Una vez más alcanzó el móvil para realizar una ultima llamada. El número de su esposo encabezaba la lista del registro. Lejos de detenerse a meditar sus acciones, pulsó el icono de llamada. El hipido tecnológico retumbo varias veces. Era un sonido que formaba parte de la banda sonora predeterminada del aparto.
Sakura entornó la mirada hacia el lugar donde provenía el pitido. Notó unas pulsaciones en la cabeza tan fuertes que, aunque estuviera pasando algo, no podría oírlo. Se aproximó a la mesita de noche y abrió la gaveta. Por un instante se dijo a si misma que había sido una alucinación, tal vez provocada por la paranoia del escape -esto se le acababa de ocurrir-, así como la ausencia de su marido.
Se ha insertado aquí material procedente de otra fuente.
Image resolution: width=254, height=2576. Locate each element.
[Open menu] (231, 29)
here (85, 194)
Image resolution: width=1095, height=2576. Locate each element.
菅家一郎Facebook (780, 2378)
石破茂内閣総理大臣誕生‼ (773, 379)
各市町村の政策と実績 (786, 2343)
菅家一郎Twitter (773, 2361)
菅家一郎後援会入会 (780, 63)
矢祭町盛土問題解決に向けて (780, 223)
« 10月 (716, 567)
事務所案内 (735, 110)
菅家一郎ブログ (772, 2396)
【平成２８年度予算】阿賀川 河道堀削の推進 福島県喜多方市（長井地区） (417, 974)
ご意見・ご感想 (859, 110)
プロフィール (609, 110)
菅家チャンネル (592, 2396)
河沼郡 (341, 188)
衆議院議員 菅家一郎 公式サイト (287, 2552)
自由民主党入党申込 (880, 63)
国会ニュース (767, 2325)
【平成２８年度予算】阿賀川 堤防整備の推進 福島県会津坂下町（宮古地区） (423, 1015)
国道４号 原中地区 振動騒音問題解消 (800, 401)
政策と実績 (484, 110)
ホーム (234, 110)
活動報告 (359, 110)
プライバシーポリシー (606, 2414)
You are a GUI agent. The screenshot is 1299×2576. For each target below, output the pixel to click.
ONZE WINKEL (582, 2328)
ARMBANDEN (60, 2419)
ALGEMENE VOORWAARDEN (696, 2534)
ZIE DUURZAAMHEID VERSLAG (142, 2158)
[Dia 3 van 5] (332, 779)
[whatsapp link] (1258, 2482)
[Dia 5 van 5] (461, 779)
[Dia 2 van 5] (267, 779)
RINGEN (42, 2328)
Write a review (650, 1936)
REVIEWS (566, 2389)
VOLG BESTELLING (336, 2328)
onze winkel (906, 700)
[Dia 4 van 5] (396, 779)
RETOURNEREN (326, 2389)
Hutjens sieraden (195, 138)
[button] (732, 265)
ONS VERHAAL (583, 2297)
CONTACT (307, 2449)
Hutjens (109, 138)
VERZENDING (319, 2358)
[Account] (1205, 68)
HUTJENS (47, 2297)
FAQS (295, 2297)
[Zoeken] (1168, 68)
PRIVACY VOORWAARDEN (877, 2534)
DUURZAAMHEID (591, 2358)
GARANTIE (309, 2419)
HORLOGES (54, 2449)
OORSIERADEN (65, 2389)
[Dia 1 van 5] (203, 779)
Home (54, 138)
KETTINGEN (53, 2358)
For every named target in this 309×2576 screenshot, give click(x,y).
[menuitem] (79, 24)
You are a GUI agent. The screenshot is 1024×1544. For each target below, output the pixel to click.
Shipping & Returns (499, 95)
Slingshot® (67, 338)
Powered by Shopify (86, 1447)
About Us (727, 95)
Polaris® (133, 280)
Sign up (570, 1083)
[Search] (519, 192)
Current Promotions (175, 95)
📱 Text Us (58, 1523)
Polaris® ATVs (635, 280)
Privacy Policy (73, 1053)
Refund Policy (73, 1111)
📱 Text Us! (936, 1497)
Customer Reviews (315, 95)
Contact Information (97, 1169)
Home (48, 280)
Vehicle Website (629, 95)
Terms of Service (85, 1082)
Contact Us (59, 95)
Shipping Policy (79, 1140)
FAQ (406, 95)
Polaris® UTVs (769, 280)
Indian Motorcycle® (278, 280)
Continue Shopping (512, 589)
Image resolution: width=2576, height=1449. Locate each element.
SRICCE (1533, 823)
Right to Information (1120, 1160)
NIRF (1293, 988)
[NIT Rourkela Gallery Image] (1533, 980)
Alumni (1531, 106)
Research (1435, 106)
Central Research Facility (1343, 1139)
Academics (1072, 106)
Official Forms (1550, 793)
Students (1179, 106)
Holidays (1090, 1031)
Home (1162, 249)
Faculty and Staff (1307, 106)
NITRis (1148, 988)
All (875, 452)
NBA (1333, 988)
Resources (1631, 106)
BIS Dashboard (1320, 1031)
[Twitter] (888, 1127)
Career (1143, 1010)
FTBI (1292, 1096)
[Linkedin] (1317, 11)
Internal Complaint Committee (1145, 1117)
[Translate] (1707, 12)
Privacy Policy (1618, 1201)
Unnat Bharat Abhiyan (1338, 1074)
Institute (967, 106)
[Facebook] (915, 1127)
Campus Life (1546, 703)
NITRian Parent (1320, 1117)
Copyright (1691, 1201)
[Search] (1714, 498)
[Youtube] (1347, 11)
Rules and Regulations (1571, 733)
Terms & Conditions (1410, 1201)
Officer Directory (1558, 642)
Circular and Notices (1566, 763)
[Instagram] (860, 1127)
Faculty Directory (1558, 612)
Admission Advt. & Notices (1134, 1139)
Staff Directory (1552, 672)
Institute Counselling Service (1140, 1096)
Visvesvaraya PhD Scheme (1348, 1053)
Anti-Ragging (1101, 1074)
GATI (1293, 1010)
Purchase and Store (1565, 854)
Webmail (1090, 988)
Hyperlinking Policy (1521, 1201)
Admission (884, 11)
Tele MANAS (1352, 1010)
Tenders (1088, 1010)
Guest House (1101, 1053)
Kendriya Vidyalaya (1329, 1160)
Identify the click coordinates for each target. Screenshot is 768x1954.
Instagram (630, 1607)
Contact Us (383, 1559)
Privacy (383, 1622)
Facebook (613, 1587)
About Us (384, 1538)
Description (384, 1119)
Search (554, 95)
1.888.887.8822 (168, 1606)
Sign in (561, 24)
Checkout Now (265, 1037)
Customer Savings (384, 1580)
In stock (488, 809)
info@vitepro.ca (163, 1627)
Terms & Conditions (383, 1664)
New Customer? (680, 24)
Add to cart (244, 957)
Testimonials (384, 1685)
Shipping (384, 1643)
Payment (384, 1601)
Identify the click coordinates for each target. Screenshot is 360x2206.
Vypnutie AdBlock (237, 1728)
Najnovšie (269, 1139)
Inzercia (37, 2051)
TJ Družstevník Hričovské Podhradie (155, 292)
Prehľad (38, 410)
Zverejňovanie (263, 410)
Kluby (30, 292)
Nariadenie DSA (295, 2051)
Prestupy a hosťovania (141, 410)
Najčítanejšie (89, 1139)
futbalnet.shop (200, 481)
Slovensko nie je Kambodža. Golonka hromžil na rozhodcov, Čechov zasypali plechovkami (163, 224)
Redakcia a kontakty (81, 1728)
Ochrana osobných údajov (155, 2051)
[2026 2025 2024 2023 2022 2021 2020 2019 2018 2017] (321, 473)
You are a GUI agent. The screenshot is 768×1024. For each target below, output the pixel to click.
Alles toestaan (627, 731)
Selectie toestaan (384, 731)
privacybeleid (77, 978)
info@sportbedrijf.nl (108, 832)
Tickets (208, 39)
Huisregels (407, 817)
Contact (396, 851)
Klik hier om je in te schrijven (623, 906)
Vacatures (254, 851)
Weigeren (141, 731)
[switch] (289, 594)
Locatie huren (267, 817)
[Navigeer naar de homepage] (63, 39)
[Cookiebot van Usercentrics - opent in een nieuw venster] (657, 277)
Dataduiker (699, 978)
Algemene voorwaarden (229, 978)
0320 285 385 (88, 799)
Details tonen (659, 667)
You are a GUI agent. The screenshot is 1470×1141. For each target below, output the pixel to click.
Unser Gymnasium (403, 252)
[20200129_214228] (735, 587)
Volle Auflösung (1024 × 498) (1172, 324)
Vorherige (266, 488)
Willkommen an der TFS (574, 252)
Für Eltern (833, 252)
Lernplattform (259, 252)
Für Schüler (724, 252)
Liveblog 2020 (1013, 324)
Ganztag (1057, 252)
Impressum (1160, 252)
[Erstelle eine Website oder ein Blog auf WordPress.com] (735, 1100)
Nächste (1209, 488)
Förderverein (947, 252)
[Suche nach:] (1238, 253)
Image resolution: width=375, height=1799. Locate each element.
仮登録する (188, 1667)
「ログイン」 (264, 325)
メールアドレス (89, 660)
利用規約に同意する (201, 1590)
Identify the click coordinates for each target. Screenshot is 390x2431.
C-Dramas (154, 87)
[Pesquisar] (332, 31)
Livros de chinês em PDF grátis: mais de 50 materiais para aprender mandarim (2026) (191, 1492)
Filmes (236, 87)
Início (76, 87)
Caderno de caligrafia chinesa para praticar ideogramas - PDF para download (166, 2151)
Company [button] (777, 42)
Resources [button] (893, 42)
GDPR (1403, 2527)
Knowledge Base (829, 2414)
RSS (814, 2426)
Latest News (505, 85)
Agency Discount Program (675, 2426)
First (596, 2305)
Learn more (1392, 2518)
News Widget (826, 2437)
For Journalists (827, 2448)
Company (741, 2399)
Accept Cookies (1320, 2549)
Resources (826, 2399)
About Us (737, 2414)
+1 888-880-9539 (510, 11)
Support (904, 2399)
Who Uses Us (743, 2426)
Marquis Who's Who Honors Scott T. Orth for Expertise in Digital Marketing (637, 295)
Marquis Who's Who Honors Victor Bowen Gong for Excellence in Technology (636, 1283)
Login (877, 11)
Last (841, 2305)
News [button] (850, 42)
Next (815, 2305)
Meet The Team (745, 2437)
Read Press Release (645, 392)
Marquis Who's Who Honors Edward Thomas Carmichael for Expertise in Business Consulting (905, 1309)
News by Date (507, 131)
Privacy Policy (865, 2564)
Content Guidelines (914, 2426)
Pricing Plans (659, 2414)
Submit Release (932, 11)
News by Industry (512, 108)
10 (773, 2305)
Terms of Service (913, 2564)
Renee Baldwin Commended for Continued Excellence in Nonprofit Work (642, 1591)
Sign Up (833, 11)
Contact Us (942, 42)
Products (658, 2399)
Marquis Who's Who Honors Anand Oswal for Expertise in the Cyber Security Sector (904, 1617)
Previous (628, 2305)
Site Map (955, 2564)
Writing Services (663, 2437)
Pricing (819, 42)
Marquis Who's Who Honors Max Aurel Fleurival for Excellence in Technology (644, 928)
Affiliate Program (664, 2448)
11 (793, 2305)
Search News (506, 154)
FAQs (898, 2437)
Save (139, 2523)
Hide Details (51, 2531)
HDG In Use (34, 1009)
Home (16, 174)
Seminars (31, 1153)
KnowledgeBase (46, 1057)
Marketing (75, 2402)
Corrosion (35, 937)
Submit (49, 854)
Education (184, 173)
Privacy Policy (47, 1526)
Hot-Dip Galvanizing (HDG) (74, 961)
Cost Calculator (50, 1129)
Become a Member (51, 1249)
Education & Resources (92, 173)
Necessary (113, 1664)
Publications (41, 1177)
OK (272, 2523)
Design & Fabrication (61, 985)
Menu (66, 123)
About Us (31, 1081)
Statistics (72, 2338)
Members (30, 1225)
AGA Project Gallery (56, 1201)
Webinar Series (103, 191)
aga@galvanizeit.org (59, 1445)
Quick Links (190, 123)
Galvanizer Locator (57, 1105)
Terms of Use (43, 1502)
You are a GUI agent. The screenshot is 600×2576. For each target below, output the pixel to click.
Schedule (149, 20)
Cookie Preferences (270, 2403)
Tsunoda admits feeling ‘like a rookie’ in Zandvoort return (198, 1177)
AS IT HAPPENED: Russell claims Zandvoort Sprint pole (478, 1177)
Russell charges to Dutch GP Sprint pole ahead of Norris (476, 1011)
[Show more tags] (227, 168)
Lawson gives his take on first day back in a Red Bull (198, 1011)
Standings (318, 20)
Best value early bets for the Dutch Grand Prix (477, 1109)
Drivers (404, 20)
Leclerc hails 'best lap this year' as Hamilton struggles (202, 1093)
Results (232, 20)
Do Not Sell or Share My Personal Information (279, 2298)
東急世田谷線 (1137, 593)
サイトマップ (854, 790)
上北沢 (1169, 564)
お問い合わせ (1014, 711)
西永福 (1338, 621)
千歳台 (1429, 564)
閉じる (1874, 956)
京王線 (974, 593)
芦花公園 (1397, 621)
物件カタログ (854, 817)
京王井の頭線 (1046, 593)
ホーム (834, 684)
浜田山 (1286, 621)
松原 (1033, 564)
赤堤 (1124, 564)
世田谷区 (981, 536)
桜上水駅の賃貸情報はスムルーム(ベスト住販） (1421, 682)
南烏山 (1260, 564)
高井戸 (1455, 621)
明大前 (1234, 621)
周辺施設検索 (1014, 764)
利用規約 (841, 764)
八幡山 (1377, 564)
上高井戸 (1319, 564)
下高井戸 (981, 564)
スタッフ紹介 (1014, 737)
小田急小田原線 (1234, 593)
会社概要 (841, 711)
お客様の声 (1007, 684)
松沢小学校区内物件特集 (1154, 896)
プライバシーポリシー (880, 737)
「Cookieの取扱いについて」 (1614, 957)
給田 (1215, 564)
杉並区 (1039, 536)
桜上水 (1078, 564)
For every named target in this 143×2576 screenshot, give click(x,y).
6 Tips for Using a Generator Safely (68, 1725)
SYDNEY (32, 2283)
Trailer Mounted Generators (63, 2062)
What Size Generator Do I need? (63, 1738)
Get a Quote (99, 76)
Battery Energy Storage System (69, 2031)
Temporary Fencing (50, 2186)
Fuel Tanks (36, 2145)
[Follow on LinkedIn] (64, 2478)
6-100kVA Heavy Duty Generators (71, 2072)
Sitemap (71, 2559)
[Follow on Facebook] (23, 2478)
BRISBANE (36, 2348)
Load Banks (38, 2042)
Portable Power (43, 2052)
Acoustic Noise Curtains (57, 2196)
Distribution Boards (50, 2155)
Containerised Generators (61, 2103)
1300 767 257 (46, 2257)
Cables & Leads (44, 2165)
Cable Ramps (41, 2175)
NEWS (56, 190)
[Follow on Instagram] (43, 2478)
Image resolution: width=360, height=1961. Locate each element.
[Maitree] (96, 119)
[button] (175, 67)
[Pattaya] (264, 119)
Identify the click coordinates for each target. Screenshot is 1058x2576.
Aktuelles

Rebuscó entre los objetos, Itachi solía guardar cosas sin importancia en el buro; se topó con unos cuantos libros, las gafas de lectura y unos cuantos recibos viejos. Estaba a punto de darse por vencida cuando lo notó, allí entre los ejemplares de filosofía y drama.
El fin del mundo arribó cabalgando sobre un rumor que sonaba igual que el miedo. Sakura tomó el móvil con tanta fuerza, como si temiera que fuera a escapar, sintiendo como si un abismo se abriera bajo sus pies.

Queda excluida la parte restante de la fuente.